## Exercise description
In the data, from the line with "[Go to extreme-fasteners-clear-051141403182" to the line with "page] (409, 1552)", swap "product page" for "listing" and leave everything else unchanged. Output only those lines.

*****

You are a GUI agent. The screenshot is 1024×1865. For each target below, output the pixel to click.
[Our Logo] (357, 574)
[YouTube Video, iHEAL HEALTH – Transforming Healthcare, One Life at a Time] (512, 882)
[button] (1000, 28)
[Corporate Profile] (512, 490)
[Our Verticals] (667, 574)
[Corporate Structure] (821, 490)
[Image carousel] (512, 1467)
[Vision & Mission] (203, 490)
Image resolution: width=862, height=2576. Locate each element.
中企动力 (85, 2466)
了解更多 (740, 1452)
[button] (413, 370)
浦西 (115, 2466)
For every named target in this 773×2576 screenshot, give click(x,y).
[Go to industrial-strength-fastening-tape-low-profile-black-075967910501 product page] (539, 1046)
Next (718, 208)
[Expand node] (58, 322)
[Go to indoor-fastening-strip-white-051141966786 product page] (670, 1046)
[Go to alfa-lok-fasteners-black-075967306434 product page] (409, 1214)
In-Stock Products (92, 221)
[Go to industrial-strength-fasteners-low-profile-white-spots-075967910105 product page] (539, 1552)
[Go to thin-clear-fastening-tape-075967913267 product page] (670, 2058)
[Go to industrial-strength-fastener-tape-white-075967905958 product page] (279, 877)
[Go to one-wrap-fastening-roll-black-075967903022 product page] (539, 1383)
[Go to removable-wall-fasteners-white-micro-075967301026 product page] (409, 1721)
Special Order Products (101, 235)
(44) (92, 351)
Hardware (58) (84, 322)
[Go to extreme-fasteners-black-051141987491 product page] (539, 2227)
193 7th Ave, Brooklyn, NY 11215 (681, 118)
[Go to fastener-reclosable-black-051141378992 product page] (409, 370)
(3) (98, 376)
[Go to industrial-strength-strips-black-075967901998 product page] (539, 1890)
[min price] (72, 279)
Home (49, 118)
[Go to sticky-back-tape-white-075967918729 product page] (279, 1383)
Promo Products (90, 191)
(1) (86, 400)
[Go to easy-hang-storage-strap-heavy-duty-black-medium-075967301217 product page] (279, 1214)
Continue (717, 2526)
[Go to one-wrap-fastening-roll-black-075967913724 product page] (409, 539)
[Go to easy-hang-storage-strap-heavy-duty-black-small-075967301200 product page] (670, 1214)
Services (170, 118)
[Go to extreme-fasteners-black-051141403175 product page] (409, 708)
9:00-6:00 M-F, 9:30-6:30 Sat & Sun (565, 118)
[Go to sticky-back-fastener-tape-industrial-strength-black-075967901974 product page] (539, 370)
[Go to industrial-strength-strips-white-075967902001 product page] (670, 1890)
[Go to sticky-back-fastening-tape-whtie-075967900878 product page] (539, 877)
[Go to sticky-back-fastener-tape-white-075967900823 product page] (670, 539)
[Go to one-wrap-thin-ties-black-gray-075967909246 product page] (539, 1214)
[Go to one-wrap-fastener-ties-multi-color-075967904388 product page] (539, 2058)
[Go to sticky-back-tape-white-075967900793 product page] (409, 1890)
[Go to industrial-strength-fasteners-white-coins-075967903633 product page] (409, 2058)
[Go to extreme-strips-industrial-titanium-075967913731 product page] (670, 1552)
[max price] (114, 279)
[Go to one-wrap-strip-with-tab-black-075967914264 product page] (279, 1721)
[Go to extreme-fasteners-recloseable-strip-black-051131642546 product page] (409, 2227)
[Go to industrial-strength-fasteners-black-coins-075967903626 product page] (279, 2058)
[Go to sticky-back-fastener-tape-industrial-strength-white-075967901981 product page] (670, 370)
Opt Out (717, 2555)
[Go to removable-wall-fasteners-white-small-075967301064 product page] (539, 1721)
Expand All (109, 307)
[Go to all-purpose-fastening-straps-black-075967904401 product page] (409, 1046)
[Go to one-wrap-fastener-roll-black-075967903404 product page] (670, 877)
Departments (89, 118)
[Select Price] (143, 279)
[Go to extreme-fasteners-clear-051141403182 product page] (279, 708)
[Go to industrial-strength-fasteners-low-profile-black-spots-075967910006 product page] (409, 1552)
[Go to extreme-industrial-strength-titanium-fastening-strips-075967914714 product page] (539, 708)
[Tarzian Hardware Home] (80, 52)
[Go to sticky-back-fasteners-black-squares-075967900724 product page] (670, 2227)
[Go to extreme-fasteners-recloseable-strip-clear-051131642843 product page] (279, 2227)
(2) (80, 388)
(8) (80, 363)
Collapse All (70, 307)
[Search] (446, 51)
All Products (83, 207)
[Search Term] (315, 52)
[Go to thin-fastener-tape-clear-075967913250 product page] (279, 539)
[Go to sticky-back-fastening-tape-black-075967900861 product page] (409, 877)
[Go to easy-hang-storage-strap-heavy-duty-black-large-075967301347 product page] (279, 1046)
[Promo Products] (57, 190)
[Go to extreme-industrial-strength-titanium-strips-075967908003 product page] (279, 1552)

*****

## Output below
[Go to extreme-fasteners-clear-051141403182 listing] (279, 708)
[Go to industrial-strength-fasteners-low-profile-black-spots-075967910006 listing] (409, 1552)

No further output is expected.